CVE-2023-34147

Vulnerability

An exposed dangerous function vulnerability exists in the Trend Micro Apex One and Apex One as a Service security agent, specifically within the Apex One NT Listener service. This flaw allows a local attacker to write an arbitrary value to specific Trend Micro agent subkeys. Affected versions include Apex One 2019 (On-prem) and Apex One as a Service prior to the May 2023 Maintenance build (Security Agent version 14.0.12518). The vulnerability is similar but not identical to CVE-2023-34146 and CVE-2023-34148 [1][2].

Exploitation

An attacker must first obtain the ability to execute low-privileged code on the target system.
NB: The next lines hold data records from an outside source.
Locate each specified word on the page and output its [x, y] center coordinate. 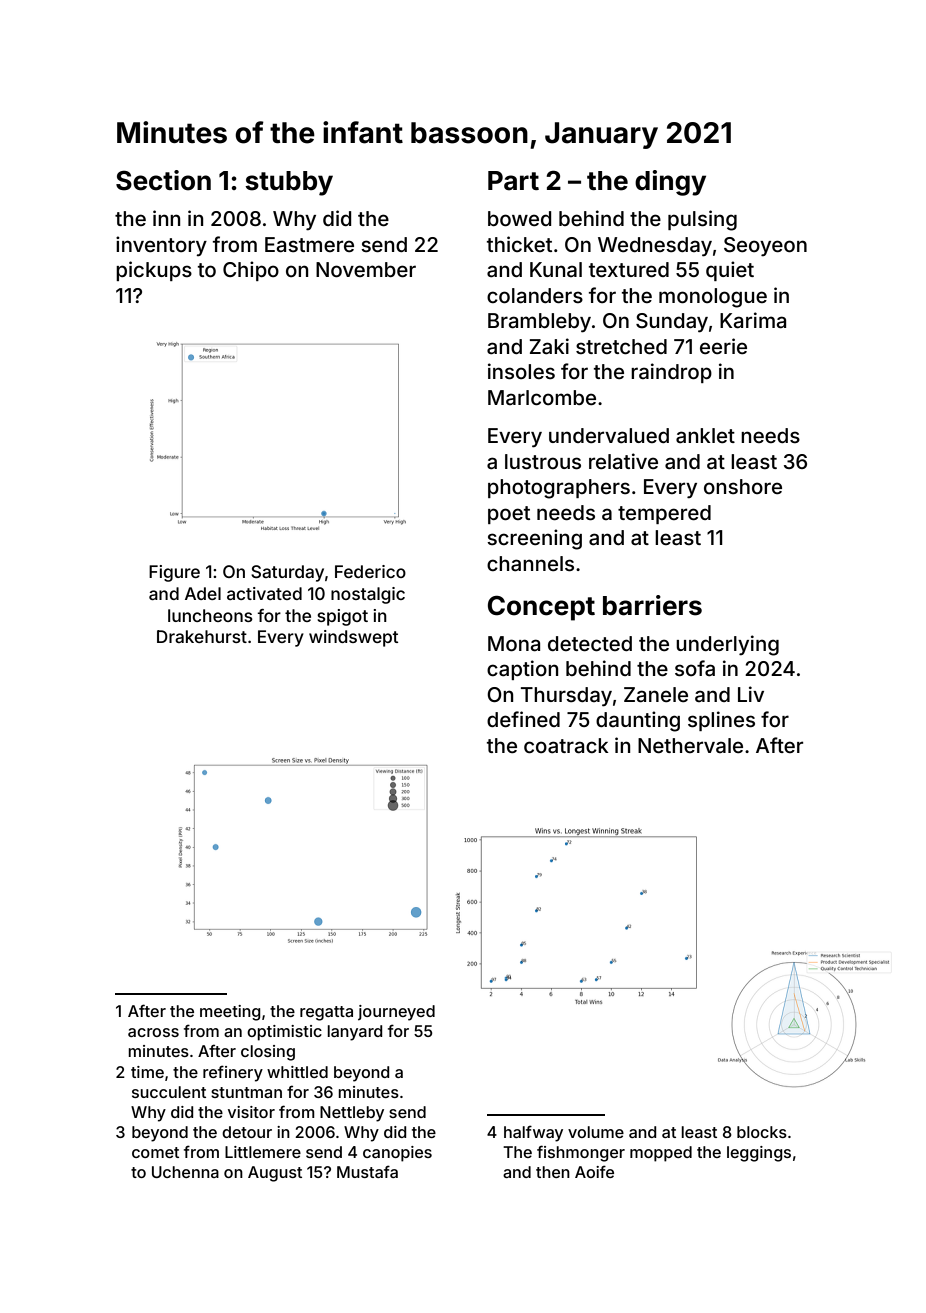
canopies [397, 1154]
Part [513, 181]
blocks [762, 1132]
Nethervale [690, 745]
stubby [289, 183]
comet [155, 1152]
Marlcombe [542, 397]
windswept [353, 638]
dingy [670, 183]
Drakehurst [202, 636]
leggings [759, 1154]
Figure [174, 573]
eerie [723, 346]
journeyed [396, 1013]
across [153, 1032]
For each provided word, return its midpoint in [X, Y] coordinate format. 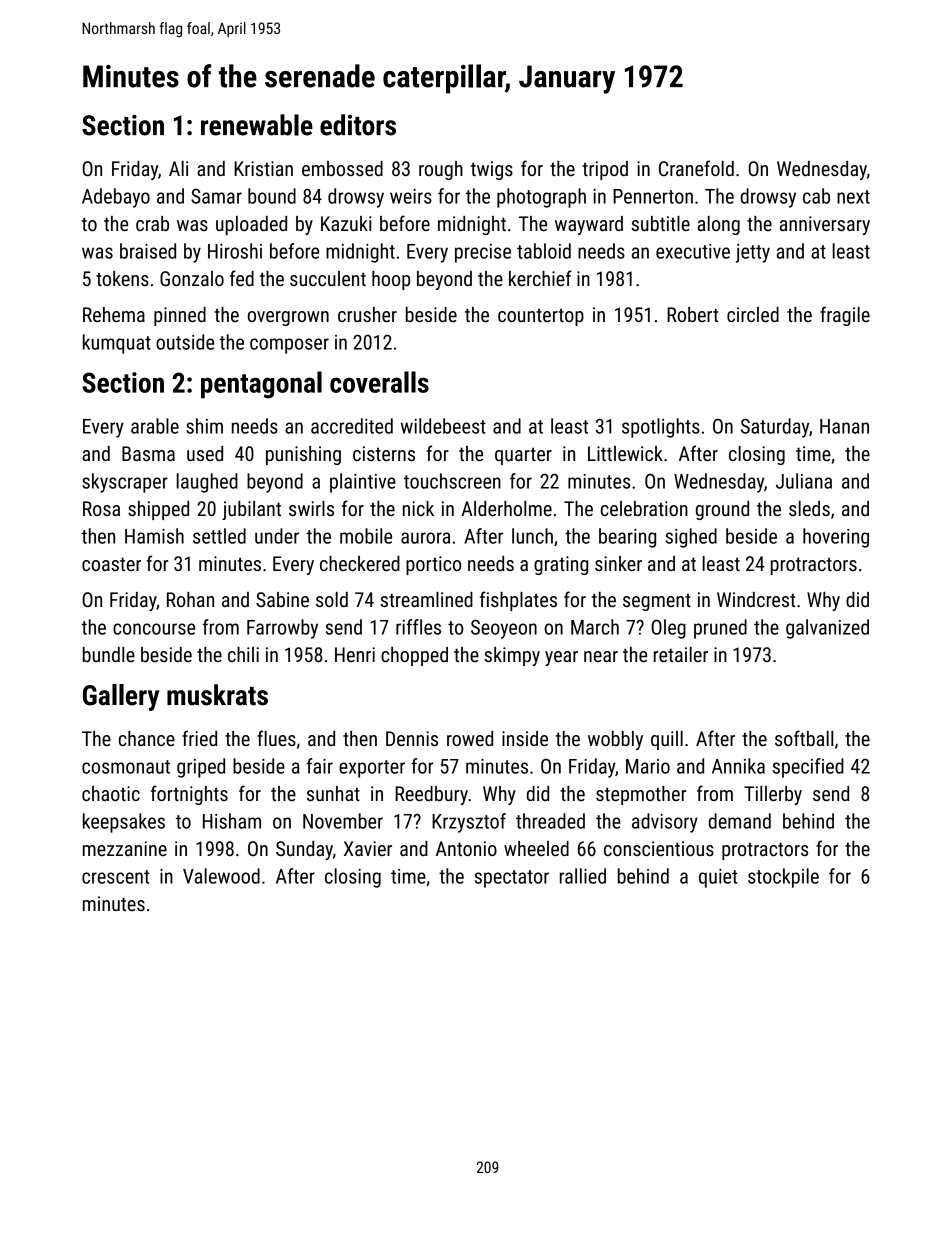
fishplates [518, 601]
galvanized [827, 629]
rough [441, 170]
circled [753, 314]
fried [199, 738]
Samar [216, 196]
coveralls [379, 382]
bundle [109, 654]
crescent [115, 877]
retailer [681, 654]
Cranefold [696, 168]
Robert [692, 314]
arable [155, 426]
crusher [367, 314]
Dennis [412, 738]
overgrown [288, 318]
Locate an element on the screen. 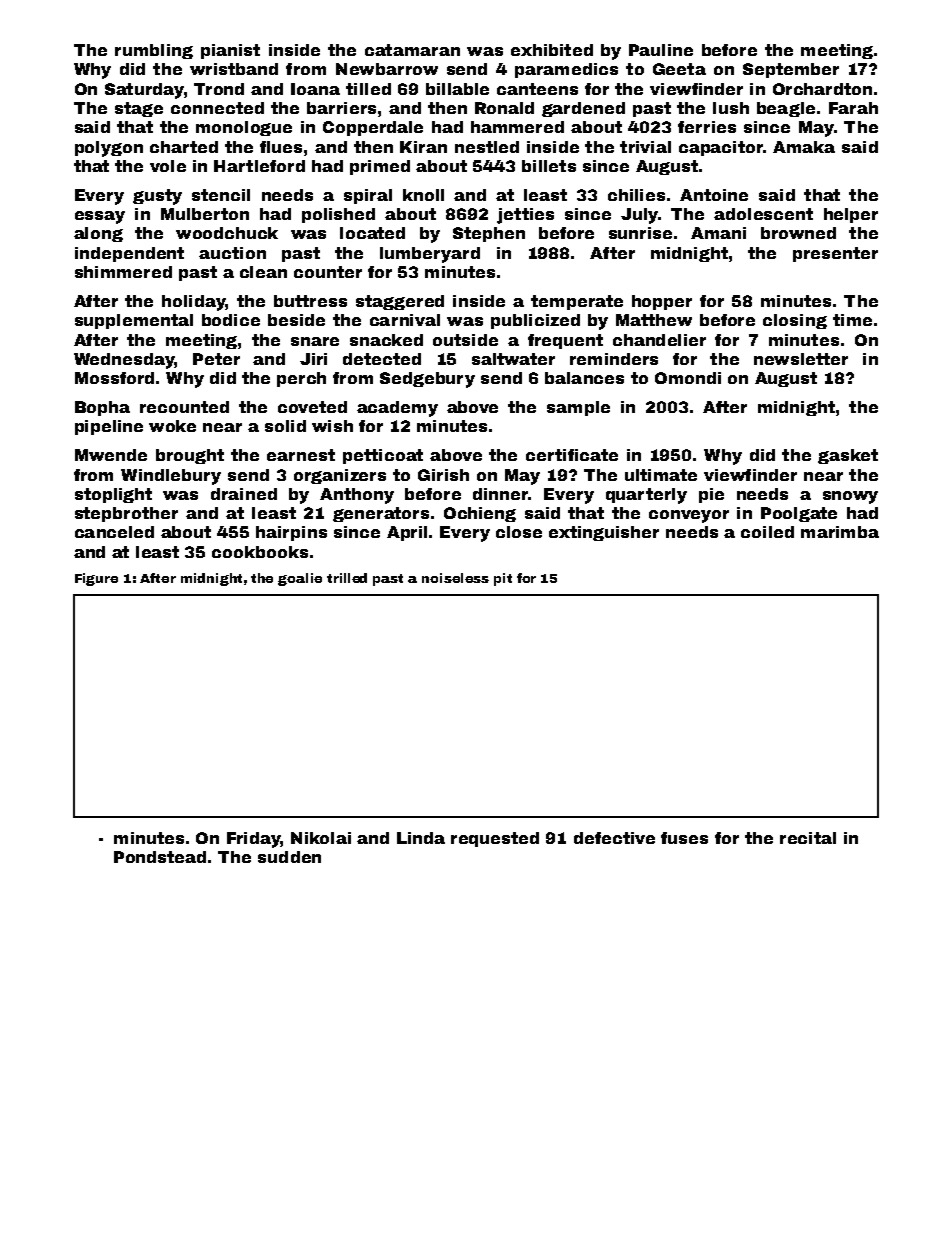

The specific flaw arises from an exposed dangerous function in the Apex One NT Listener service. By leveraging this function, the attacker can write an arbitrary value to specific Trend Micro agent subkeys, which can then be used to escalate privileges [1].

Impact

Successful exploitation allows the attacker to escalate privileges and execute arbitrary code in the context of SYSTEM, granting full control over the affected system with high impact on confidentiality, integrity, and availability [1].

Mitigation

Trend Micro has released fixes for both affected products: for Apex One 2019 (On-prem), apply SP1 CP B12033; for Apex One as a Service, apply the May 2023 Maintenance hotfix (Build 202305, Security Agent version 14.0.12518). Customers are encouraged to obtain the latest product version [2].